Von Miasmen zur Tröpfchenübertragung und zurück zur Übertragung über die Luft

Abriss über die historischen Vorstellungen der Krankheitsübertragung in der westlichen Welt. Aus https://onlinelibrary.wiley.com/doi/10.1111/ina.13070

Für über 2000 Jahre fürchtete man sich vor allem vor Miasmen, giftigen Ausdünstungen aus dem Boden oder besser gesagt aus der Unterwelt, mit denen man so gut wie alle Krankheiten zu erklären versuchte, die viele Menschen gleichzeitig betrafen. Die Pestärzte versuchten, sich durch mit Kräuter gefüllten, schnabelähnliche Masken vor den Miasmen zu schützen. Wer es sich leisten konnte, flüchtete vor der Pest oder der Cholera aufs Land, um den Miasmen zu entkommen. Heute wissen wir, dass beide Krankheiten nicht über die Luft übertragen werden.

undefined
Quelle Wikipedia

Mitte des 19.Jahrhunderts erkannte Ignaz Semmelweis hier in Wien durch empirische Beobachtung, dass das Kindbettfieber durch die ungewaschenen Hände der Ärzte hervorgerufen werden kann. Fast gleichzeitig entdeckte John Snow in London die Übertragung der Cholera durch Wasser. Beide starben, bevor sich ihre bahnbrechenden Erkenntnisse durchgesetzt hatten. Das geschah erst durch die Forschung der Pioniere der Keimtheorie wie Louis Pasteur und Robert Koch. Mikroorganismen wurden auf den Händen, im Wasser, in Nahrungsmitteln und im ausgehusteten oder ausgeniesten Sekret der Atemwege nachgewiesen. Durch letzteres wurde das Konzept der Tröpfcheninfektion begründet.
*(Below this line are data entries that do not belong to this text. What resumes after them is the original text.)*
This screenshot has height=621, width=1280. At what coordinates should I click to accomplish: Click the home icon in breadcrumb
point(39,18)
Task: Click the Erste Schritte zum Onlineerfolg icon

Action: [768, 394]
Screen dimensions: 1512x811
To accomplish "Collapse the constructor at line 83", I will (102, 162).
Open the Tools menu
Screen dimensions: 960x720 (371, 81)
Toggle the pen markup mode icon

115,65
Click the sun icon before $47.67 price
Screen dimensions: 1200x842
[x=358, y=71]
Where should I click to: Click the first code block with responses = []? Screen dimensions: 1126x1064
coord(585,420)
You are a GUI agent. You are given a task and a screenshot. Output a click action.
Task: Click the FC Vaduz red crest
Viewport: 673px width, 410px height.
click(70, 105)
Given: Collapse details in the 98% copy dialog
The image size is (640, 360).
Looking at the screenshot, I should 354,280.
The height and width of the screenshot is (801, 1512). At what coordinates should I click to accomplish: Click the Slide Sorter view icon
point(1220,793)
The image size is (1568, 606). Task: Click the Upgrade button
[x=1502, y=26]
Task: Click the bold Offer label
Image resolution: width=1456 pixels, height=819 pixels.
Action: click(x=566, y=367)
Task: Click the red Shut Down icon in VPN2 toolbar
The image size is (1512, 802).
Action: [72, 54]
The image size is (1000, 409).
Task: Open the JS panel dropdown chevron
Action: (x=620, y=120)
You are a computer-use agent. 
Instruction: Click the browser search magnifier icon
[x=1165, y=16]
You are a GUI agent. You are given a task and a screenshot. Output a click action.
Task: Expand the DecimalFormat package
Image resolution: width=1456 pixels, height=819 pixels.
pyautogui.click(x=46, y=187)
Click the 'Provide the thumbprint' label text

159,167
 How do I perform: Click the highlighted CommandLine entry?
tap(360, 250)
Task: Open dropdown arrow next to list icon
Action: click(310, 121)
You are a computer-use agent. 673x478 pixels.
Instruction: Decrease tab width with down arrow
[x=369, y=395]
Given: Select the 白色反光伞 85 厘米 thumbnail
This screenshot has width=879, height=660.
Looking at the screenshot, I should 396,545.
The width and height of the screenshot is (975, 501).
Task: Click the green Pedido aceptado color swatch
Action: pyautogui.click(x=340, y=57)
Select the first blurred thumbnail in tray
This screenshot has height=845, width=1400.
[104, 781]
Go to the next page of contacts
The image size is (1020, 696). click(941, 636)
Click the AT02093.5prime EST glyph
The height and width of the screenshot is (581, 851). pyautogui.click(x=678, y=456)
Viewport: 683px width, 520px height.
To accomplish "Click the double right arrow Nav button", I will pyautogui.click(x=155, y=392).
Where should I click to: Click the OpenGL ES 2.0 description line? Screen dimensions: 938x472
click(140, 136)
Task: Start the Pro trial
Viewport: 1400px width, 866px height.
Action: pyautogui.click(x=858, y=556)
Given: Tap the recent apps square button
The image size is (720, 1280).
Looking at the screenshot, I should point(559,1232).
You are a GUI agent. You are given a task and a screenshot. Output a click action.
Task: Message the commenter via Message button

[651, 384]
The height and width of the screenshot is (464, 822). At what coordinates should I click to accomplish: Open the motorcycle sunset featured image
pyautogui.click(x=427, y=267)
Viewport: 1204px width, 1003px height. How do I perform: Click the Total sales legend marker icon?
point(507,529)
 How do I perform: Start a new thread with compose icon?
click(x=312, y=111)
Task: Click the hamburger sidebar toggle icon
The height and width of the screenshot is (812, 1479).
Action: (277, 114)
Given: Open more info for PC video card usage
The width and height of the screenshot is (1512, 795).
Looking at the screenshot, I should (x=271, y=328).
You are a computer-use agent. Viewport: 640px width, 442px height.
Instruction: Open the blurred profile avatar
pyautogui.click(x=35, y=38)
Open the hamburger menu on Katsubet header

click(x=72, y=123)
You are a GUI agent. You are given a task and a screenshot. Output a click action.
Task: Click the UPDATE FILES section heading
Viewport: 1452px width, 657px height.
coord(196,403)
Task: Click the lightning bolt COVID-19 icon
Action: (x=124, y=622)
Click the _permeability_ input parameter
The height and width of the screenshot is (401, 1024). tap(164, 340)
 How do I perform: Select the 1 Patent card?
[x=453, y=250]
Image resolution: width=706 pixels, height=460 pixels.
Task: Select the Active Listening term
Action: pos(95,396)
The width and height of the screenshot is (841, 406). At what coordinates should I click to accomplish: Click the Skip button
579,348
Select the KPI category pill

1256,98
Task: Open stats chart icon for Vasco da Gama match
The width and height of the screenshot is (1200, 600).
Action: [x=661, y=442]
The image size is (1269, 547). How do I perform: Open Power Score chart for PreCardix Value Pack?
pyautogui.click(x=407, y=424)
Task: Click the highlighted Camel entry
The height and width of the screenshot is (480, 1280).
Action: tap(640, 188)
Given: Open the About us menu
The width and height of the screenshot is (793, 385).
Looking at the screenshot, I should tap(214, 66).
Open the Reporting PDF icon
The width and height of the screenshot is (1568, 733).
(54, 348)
Dass die Keime in der Luft schweben bleiben könnten, wurde nun von vielen negiert. Miasmen waren schließlich eine überwundene Vorstellung aus vorwissenschaftlichen Zeiten. Und die winzigen Viren wurden erst mit der Erfindung des Elektronenmikroskopie in den 1930er Jahren direkt nachgewiesen.

Da war es aber schon zu spät. Der unbestreitbare Erfolg in der Seuchenbekämpfung durch Händewaschen, Flächendesinfektion und OP-Masken gegen die Tröpfchen führte dazu, dass die Übertragung durch die Luft nun als unwissenschaftliche Vorstellung abgetan wurde. Immer wieder stößt man dabei auf den Epidemiologen Charles V Chapin. Er sah über die Luft übertragbare Erreger als Gefahr für seinen Feldzug gegen die Kontaktinfektion, ignorierte die auch damals schon ausreichend vorhandene Hinweise auf eine Übertragung von Krankheiten wie Masern oder Tuberkulose über die Luft. Wer auf diese hinwies, wurde verspottet und lächerlich gemacht.

https://www.influenzaarchive.org/images/large/providence001.jpg
Charles V Chapin, zufrieden mit sich selbst.

Chapin erhielt zahlreiche Ehrungen und wurde bis lange nach seinem Tod als der größte amerikanische Epidemiologe bezeichnet. Die von ihm propagierten Vorstellungen wirkten sich bis zum Beginn der COVID-Pandemie auf offizielle Empfehlungen aus.

Wir an der Front schützten uns von Anfang an so gut es ging vor den Aerosolen. Dagegen dauerte es Monate bis auch die WHO der Allgemeinheit das Tragen von FFP2-Masken empfahl. Erst mehr als ein Jahr nach Beginn der Pandemie bezeichnete die WHO COVID-19 endlich offiziell als airborne disease.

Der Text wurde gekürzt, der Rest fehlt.